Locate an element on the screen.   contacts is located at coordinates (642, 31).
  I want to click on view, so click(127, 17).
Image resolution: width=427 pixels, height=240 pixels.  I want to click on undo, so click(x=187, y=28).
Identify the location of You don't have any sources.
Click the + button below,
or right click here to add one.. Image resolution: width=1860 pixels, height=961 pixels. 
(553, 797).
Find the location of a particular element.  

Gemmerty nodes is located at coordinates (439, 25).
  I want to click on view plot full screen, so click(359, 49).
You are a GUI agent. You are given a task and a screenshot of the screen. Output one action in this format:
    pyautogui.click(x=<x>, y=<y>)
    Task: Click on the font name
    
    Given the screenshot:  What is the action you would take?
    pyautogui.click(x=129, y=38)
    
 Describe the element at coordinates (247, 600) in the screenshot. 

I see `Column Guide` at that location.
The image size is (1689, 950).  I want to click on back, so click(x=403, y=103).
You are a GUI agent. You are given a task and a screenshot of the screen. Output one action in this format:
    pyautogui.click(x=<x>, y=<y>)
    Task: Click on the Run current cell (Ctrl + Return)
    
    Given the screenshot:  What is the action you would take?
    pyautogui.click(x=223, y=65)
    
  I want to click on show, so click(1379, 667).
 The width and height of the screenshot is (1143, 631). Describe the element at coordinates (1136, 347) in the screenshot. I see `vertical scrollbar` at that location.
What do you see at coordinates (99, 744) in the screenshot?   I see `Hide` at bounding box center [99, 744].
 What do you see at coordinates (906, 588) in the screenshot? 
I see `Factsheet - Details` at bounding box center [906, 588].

☆ ☆ ☆

Render every line of the items above as a JSON list of strings, one string per line, with blank lines omitted.

• **Result**
[
  "Locate an element on the screen.   contacts is located at coordinates (642, 31).",
  "  I want to click on view, so click(127, 17).",
  "Image resolution: width=427 pixels, height=240 pixels.  I want to click on undo, so click(x=187, y=28).",
  "Identify the location of You don't have any sources.",
  "Click the + button below,",
  "or right click here to add one.. Image resolution: width=1860 pixels, height=961 pixels. ",
  "(553, 797).",
  "Find the location of a particular element.  ",
  "Gemmerty nodes is located at coordinates (439, 25).",
  "  I want to click on view plot full screen, so click(359, 49).",
  "You are a GUI agent. You are given a task and a screenshot of the screen. Output one action in this format:",
  "    pyautogui.click(x=<x>, y=<y>)",
  "    Task: Click on the font name",
  "    Given the screenshot:  What is the action you would take?",
  "    pyautogui.click(x=129, y=38)",
  " Describe the element at coordinates (247, 600) in the screenshot. ",
  "I see `Column Guide` at that location.",
  "The image size is (1689, 950).  I want to click on back, so click(x=403, y=103).",
  "You are a GUI agent. You are given a task and a screenshot of the screen. Output one action in this format:",
  "    pyautogui.click(x=<x>, y=<y>)",
  "    Task: Click on the Run current cell (Ctrl + Return)",
  "    Given the screenshot:  What is the action you would take?",
  "    pyautogui.click(x=223, y=65)",
  "  I want to click on show, so click(1379, 667).",
  " The width and height of the screenshot is (1143, 631). Describe the element at coordinates (1136, 347) in the screenshot. I see `vertical scrollbar` at that location.",
  "What do you see at coordinates (99, 744) in the screenshot?   I see `Hide` at bounding box center [99, 744].",
  " What do you see at coordinates (906, 588) in the screenshot? ",
  "I see `Factsheet - Details` at bounding box center [906, 588]."
]